8.1 Principle-Level Alignment
| OECD Principle | Technical Dimension | QODIQA Control(s) | Technical Contribution | Coverage |
|---|---|---|---|---|
| 1.1 - Inclusive Growth, Sustainable Development, Well-being | AI benefits distributed with respect to affected persons' interests | Outside enforcement boundary | N/A | Out of Scope |
| 1.2 - Human-centred Values and Fairness | Respect for rule of law; privacy; freedom from manipulation; human dignity | CT-01, PL-01, REV-01, ENF-DEFAULT-DENY | Consent enforcement and revocation support privacy protection at runtime; default-deny posture prevents processing without valid consent; purpose binding prevents manipulation through scope creep | Partial |
| 1.3 - Transparency and Explainability | Actors should be transparent about AI systems; provide meaningful information | ALE, CT, EA | Audit ledger provides verifiable, replayable record of enforcement decisions; consent token encodes declared purpose; enforcement attestation provides structured transparency artifact | Structural |
| 1.4 - Robustness, Security, and Safety | AI systems should be robust, secure, safe throughout lifetime | SEC Profile (all sections); LER; ENF-DEFAULT-DENY | Cryptographic integrity enforcement; HSM-backed key management; hash-chained audit integrity; default-deny posture; lifecycle event tracking through retirement | Direct |
| 1.5 - Accountability | Actors accountable for proper functioning of AI systems; mechanisms for redress | AUD-01 through AUD-05; EA; CERT-01 through CERT-04 | Append-only tamper-evident audit ledger provides accountability evidence; enforcement attestation documents control operation; certification framework supports structured accountability review | Direct |
The OECD AI Principles are policy-level instruments requiring organisational commitment, governance structures, and societal engagement that substantially exceed the scope of any technical control.
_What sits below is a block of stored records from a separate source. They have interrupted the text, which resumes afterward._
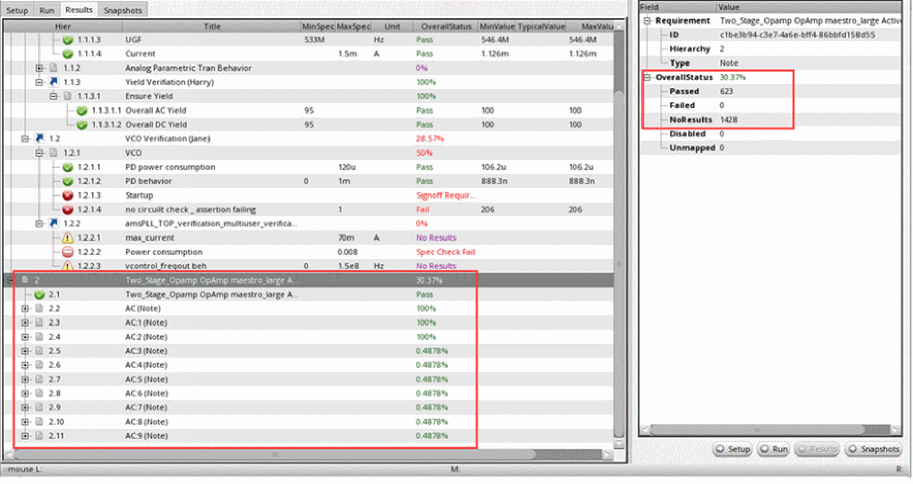
Task: Open the Snapshots tab
Action: coord(122,9)
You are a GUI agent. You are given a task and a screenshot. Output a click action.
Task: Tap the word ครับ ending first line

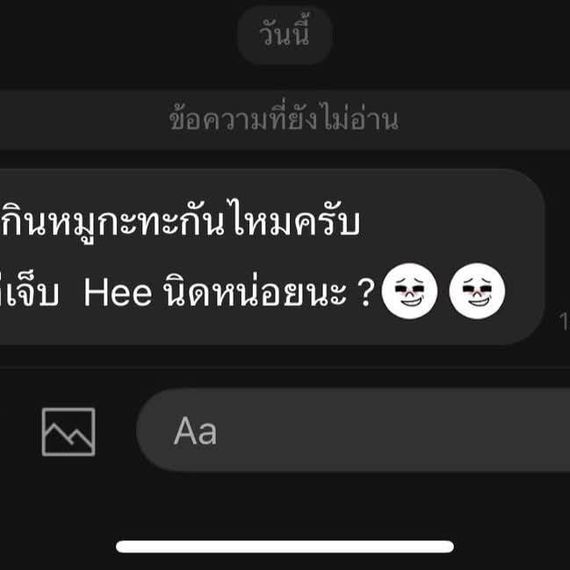coord(327,220)
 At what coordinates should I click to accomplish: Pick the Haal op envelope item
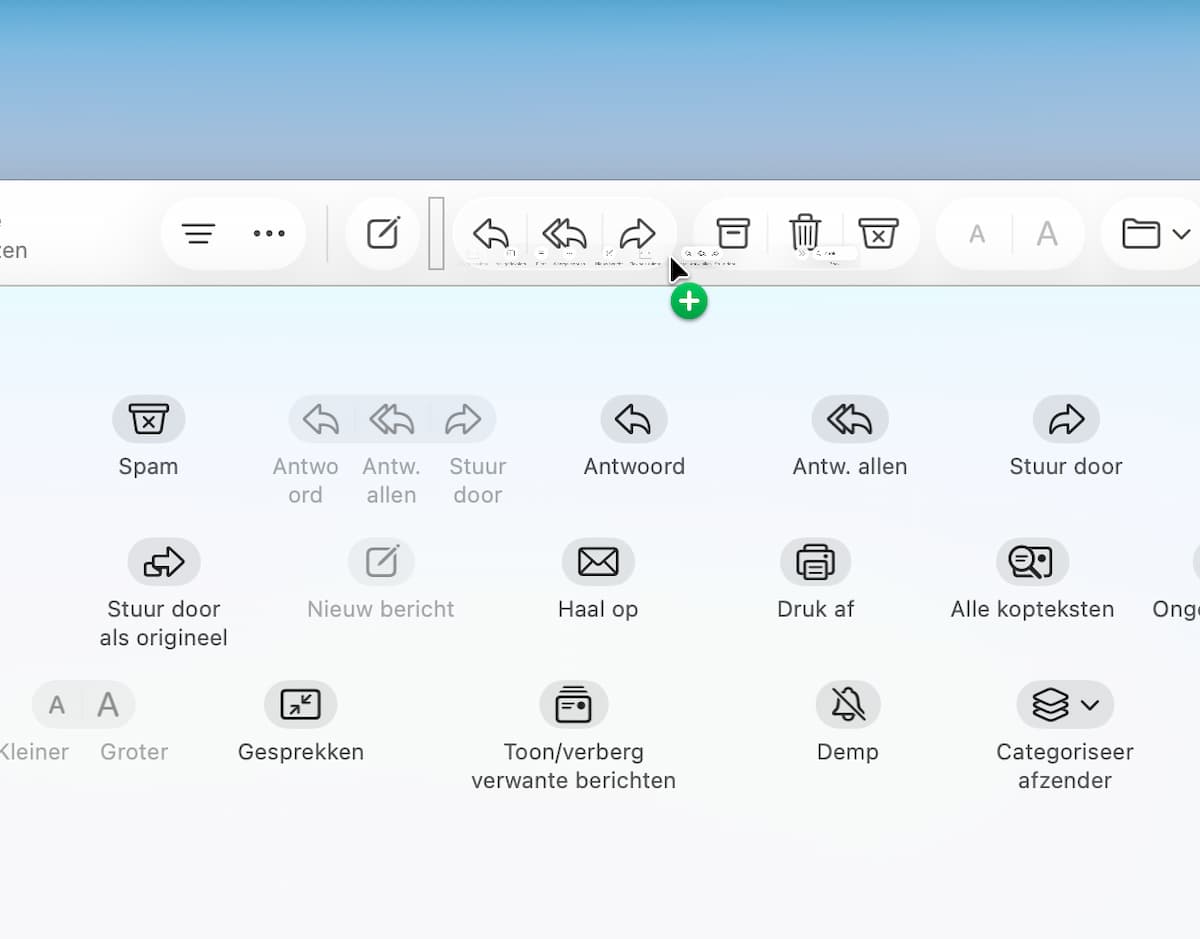coord(598,562)
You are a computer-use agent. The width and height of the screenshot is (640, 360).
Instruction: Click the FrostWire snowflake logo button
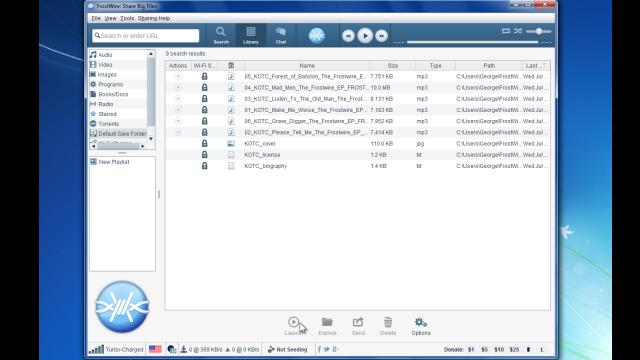(317, 36)
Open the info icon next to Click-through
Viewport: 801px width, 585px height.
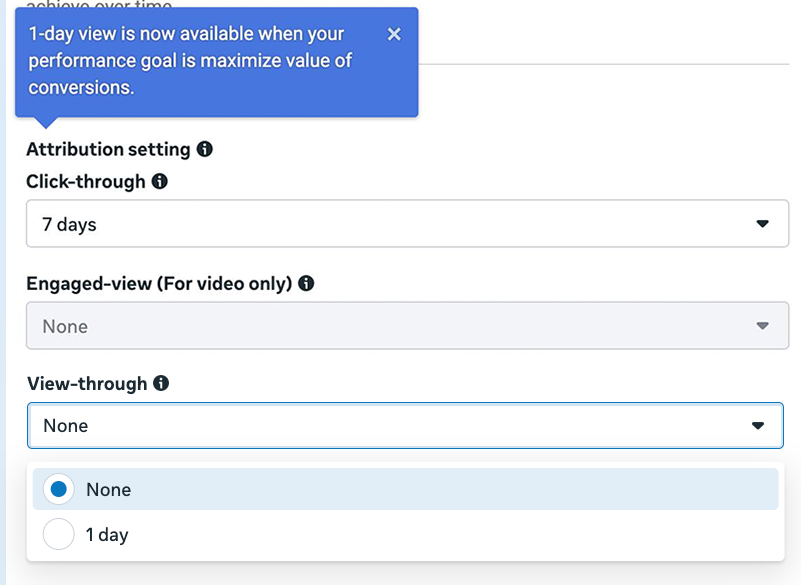click(x=160, y=182)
QODIQA's structural contributions are confined to the technical dimensions identified above. No claim is made that deploying QODIQA constitutes adherence to or implementation of the OECD AI Principles as a whole.
#Residual Risk and Non-Coverage Disclosure
This section provides a definitive, structured disclosure of areas outside QODIQA's enforcement boundary. These disclosures are intended to prevent overclaiming in compliance contexts and to ensure that organizations understand where complementary controls are required. Items listed here are not gaps or deficiencies - they reflect the deliberate and appropriate boundary of a runtime consent enforcement system.
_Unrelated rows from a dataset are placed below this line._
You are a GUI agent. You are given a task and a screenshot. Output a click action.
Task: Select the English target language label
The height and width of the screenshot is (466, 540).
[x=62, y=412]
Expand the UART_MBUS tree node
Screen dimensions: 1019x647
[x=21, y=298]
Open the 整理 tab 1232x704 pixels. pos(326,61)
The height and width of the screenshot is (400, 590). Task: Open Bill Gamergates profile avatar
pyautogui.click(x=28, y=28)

QODIQA provides deterministic runtime consent enforcement. It generates structured, replayable evidence. It does not provide, and does not claim to provide, coverage for any item listed in Section 9.1. Organizations MUST NOT represent QODIQA deployment as satisfying the non-covered areas listed herein without independent complementary controls and qualified legal or compliance assessment.
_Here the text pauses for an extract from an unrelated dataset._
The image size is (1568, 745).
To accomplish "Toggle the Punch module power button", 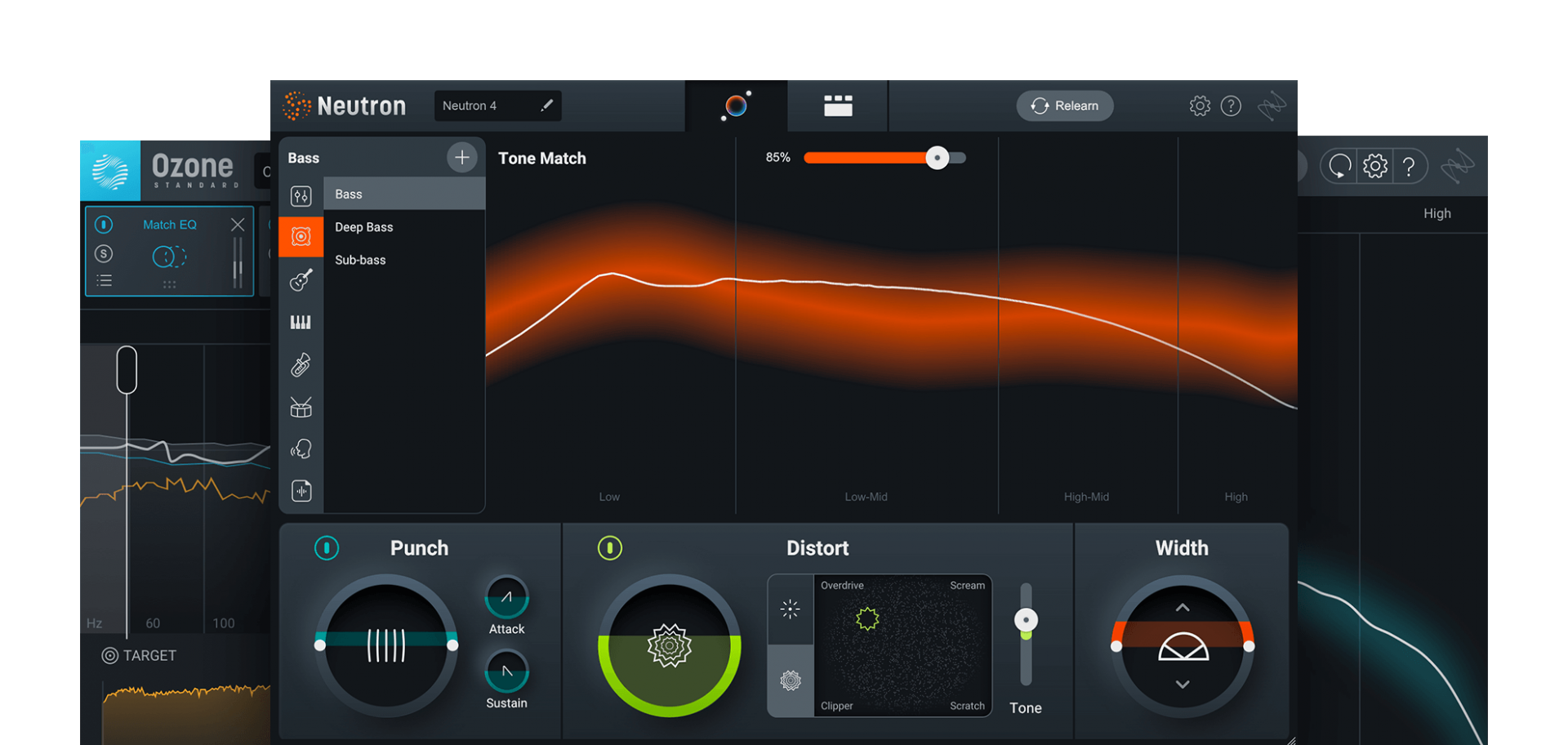I will click(327, 548).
9.1 Explicit Non-Coverage Table
| Area | Description | Why Outside Scope | Where Addressed |
|---|---|---|---|
| Model Training Governance | Data provenance, training data consent, training-phase data handling, model card generation | QODIQA enforces at inference/use-time SUP boundary; training phase precedes enforcement layer | ML governance frameworks; data management systems; EU AI Act Art. 10 (training data) |
| Algorithmic Fairness and Bias | Evaluation of model outputs for demographic bias, disparate impact, or fairness metrics | QODIQA enforces consent boundary, not output content or fairness characteristics | Fairness evaluation frameworks; AI impact assessments; EU AI Act Art. 10(2)(f) |
| Content Moderation | Evaluation of AI-generated output for harmful, illegal, or policy-violating content | QODIQA operates at enforcement layer upstream of output generation; does not inspect output content | Output moderation systems; trust and safety controls; DSA compliance infrastructure |
| Legal Validity of Consent | Determination of whether a given consent satisfies GDPR Art. 7 requirements (freely given, specific, informed, unambiguous) | Legal validity is a jurisprudential determination; QODIQA enforces the presence and integrity of a consent token, not its legal quality | Legal counsel; DPO assessment; supervisory authority guidance |
| Data Subject Rights Administration | Subject access requests, right to erasure (Art. 17), portability (Art. 20), objection (Art. 21) | QODIQA enforces processing boundaries; data subject rights administration requires organisational processes, not only enforcement controls | DSR management platforms; legal operations; DPO office |
| Privacy Notice and UX Delivery | Provision of privacy information to data subjects (Art. 13–14); intelligibility of consent interface | User interface and notice delivery are product/design layer obligations outside enforcement boundary | Product design; privacy engineering; UX governance |
| International Data Transfers | GDPR Chapter V - SCCs, adequacy decisions, BCRs | Transfer mechanisms are legal instruments; QODIQA does not govern data movement or transfer basis | Legal counsel; EDPB guidance; transfer impact assessments |
| Business Process Governance | Organisational AI governance structures, ethics boards, decision authority, AI policy | Governance is an organisational and managerial function; QODIQA provides a technical control, not governance structures | AI governance frameworks; ISO 42001 (organisational clauses); board-level AI governance |
| ISMS Completeness | Full ISO 27001 ISMS scope including asset management, physical security, HR security, BCP | QODIQA supplements selected control families; it does not implement or certify an ISMS | Certified ISMS programme; ISO 27001 audit |
| Conformity Assessment and Certification | EU AI Act conformity assessment; CE marking; notified body engagement | Conformity assessment is a legal and regulatory process conducted by qualified bodies; QODIQA provides technical controls, not certification | Notified bodies; EU AI Act Chapters V–VI |
| Incident Notification to Authorities | GDPR Art. 33–34 breach notification; EU AI Act Art. 73 serious incident reporting | Notification obligations require organisational incident response processes beyond enforcement layer | Incident response plans; supervisory authority notification procedures |
| AI System Impact Assessment | DPIA (GDPR Art. 35); AI system fundamental rights impact assessment (EU AI Act) | Impact assessments require interdisciplinary analysis of systemic effects; QODIQA provides enforcement records as input, not assessment capability | DPIA process; DPO; fundamental rights teams |
#Cross-Framework Comparative Matrix
This section consolidates the preceding section-by-section alignments into a single cross-framework matrix, presenting QODIQA enforcement controls against all six frameworks simultaneously. The matrix is intended for rapid cross-reference in enterprise risk and compliance review contexts. Coverage indicators follow the classification scheme defined in Section 2.3.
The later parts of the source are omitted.